目前恶性肿瘤的发病率越来越高，临床上主要依靠CT扫描进行病情筛查，这对于肿瘤组织较小的发病早期的筛查和诊断存在盲区。研究恶性肿瘤发生发展的分子机理，并进行分子层面的准确检测，对于及时预测和筛查早期病情意义非常重要。蛋白质的磷酸化修饰是生物体内最重要共价修饰方式之一，参与调节细胞的多种生命活动过程，包括细胞的增殖、发育和分化、细胞骨架条款、细胞凋亡、肿瘤发生等。如酪氨酸激酶和蛋白质酪氨酸磷酸化在肿瘤的发生和生长中起了重要作用。但由于生物体内磷酸化蛋白质的含量及磷酸化位点的化学计量值常常很低，大规模分析磷酸化蛋白质在技术上具有较大困难。目前关于磷酸化蛋白质组学的研究发展缓慢，相关的分析检测方法较少。如何从复杂的蛋白样晶中，或者其酶解产物中特异性地分离和富集磷酸化蛋白和磷酸化肽段，是磷酸化蛋白质组学研究中的一个巨大挑战和成功与否的关键所在。

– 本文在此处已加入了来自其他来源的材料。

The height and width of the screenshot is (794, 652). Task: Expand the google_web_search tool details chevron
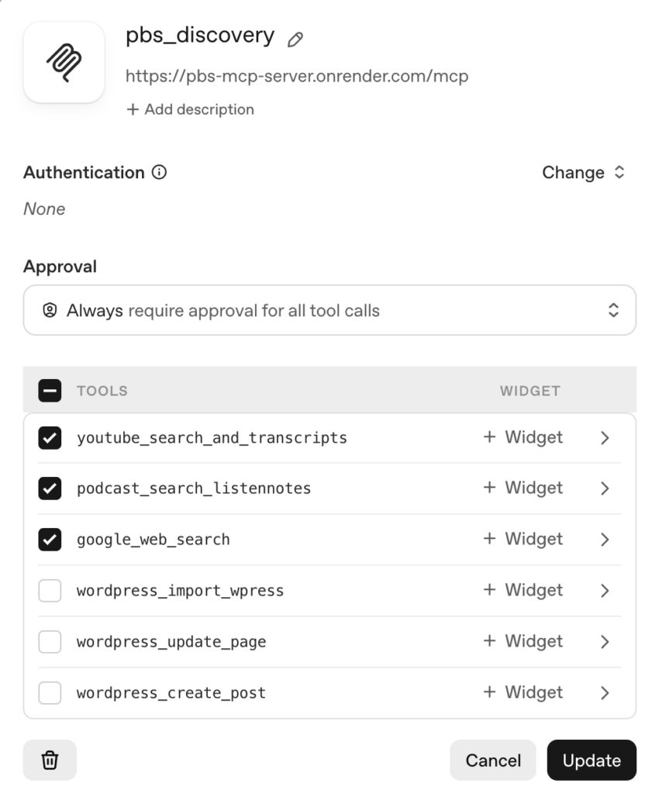click(x=605, y=540)
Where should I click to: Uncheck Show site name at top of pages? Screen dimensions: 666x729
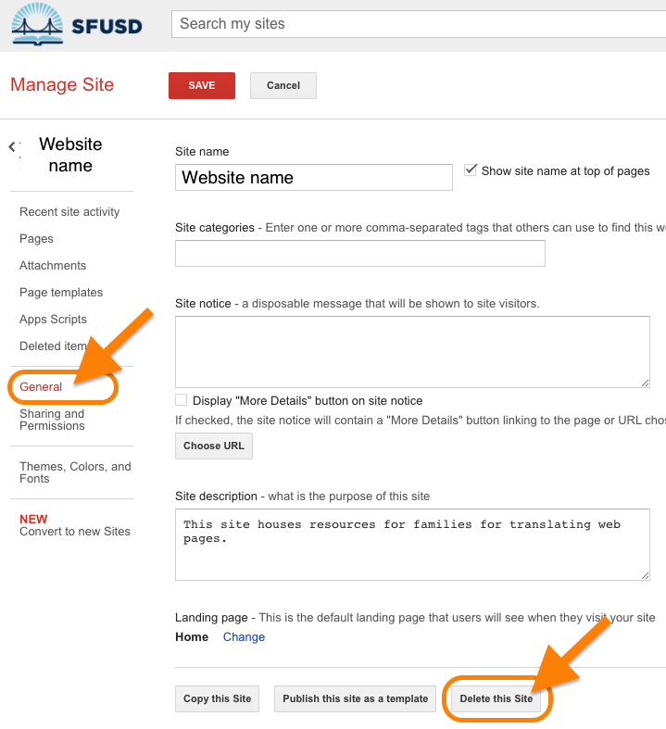click(x=471, y=170)
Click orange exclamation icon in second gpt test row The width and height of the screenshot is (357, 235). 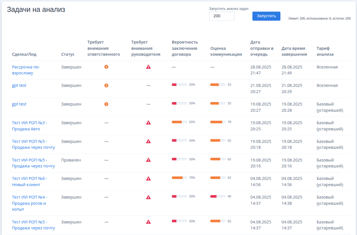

Western Blot检测技术是将蛋白质样品经过聚丙烯酰胺凝胶电泳分离后，转移到固相载体上，利用抗原抗体的特异性结合反应来检测目标蛋白的表达。Westren Blot中有半干转和湿转两种不同转膜方法，另外一个关键点是特异性抗体对特定抗原的有效识别抗体识别蛋白特异性位点的过程是一个抗原抗体反应，只有当抗原和抗体比例适当时才出现最大反应，因此需要为特定抗原量(即蛋白量)选择合适的一抗稀释比例。Western blot检测到步骤繁杂、变异因素较多，不同的目标蛋白种类、不同的转膜方法、不同的抗体稀释比例对蛋白质检测效果差异很大，因此研究磷酸化蛋白的Western blot检测方法具有重要的价值。

发明内容

本发明旨在至少解决现有技术中存在的技术问题之一。为此，本发明提供一种磷酸化蛋白质的免疫印迹检测方法，检测结果灵敏可靠，蛋白信号强。

为了实现上述目的，本发明采取的技术方案为：

一种磷酸化蛋白质的免疫印迹检测方法，包括以下步骤：S1、样品制备及凝胶电泳：在磷酸化蛋白样品中以5:1比例加入6倍SDS上样缓冲液，均匀混合样品；电泳装置中加入1倍电泳缓冲液，将预染指示剂和磷酸化蛋白样品分别加入凝胶的点样孔中，电压80V进行电泳；S2、转膜：切取S1步骤中的磷酸化蛋白样品的电泳凝胶，并剪取两块和PAGE胶相同大小的厚滤纸和孔径为0.2μm的PVDF膜(硝酸纤维素膜)，转印夹负极放置海绵垫、滤纸、凝胶、PVDF膜、滤纸、海绵垫，每层之间用玻璃棒去除气泡，组装好转印夹放入转印槽，加入预冷的转移缓冲液，将凝胶面与负极相连，PVDF膜与正极相连，恒压130V，转印时间为1h；S3、封闭：将S2步骤中的PVDF膜放入含有5％BSA的PBST中，室温摇床孵育20min，封闭膜上剩余的疏水结合位点；S4、加一抗：在S3步骤的溶液中加入合适比例的一抗，24℃摇床孵育2h，使目的蛋白与一抗特异性结合，PBST漂洗4次，5min/次，洗去未结合的一抗；S5、加二抗：在S4步骤的溶液中加入用辣根过氧化物酶(HRP)标记的抗兔二抗，室温摇床孵育1h，使HRP标记的二抗与一抗充分结合；PBST漂洗4次，5min/次，洗去未结合的二抗；S6、显色：使用1mL加样枪将显影试剂均匀滴到PVDF膜上，放入凝胶成像仪中进行凝胶显影。